> _Work task_: Find the lines of data that contain the string "text", then list them.

### Exercise data

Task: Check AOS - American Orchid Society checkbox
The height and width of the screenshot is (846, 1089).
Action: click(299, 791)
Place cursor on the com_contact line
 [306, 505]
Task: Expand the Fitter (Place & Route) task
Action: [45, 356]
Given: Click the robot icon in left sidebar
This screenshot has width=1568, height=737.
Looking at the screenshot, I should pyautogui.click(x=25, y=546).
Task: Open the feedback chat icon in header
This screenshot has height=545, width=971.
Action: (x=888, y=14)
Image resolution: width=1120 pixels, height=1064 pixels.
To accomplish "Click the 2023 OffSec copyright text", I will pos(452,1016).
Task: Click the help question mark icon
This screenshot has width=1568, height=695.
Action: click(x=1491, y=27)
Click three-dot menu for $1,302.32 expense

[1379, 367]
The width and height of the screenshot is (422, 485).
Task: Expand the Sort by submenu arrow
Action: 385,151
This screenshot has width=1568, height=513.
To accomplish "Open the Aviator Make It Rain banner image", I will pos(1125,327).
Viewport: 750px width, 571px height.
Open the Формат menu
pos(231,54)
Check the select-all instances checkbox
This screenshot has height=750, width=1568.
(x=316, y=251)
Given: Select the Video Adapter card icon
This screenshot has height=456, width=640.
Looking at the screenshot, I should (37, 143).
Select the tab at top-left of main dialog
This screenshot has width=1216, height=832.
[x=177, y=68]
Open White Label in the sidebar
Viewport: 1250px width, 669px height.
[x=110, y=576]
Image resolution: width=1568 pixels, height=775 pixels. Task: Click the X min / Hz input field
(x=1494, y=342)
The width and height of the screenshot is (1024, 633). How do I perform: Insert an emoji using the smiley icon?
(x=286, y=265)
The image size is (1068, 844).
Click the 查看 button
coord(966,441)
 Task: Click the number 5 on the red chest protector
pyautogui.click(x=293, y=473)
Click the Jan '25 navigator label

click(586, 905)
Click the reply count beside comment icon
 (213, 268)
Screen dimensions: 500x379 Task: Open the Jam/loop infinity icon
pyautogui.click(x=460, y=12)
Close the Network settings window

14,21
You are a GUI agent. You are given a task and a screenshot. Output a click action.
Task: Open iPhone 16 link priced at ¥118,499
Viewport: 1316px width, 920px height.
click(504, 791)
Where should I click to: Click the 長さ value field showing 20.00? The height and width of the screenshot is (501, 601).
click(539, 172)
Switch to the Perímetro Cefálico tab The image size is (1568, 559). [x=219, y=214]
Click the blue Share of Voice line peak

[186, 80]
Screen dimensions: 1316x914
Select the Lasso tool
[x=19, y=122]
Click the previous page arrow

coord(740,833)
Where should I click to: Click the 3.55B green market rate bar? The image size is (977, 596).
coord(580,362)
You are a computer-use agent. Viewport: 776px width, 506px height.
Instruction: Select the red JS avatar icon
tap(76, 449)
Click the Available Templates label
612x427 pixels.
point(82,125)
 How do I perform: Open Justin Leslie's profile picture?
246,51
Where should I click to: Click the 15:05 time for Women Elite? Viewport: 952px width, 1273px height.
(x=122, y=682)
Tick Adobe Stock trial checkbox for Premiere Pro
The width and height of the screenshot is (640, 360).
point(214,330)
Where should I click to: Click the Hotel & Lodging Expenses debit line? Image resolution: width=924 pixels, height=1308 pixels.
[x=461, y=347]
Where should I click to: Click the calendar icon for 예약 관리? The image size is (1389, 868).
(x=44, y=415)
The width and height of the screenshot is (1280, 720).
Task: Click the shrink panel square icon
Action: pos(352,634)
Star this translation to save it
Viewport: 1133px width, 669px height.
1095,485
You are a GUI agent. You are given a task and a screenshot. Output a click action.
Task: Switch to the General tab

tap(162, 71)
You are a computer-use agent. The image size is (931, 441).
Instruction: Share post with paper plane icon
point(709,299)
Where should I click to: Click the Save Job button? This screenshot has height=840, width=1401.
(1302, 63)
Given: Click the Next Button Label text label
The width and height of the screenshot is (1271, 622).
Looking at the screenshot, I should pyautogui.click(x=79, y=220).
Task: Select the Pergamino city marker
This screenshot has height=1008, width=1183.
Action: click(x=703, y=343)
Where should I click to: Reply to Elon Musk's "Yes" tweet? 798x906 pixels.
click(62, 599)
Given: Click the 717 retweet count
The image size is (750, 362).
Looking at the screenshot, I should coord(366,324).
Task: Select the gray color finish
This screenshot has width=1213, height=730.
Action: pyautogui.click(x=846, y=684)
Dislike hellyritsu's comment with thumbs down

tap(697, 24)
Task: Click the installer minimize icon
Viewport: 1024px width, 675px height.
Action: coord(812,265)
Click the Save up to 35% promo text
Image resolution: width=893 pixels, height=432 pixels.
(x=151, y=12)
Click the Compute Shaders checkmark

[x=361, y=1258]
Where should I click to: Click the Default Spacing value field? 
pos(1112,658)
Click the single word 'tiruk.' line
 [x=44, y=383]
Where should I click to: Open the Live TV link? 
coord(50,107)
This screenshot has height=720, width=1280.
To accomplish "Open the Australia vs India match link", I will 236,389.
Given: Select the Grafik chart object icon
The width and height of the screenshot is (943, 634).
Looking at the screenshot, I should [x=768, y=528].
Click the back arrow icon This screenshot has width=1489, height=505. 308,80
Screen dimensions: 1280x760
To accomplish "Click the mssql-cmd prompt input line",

######

> _Solution for this problem_:
To accomplish "Click the 2023 OffSec copyright text", I will pos(452,1016).
Given: Click the Next Button Label text label
Click the Save up to 35% promo text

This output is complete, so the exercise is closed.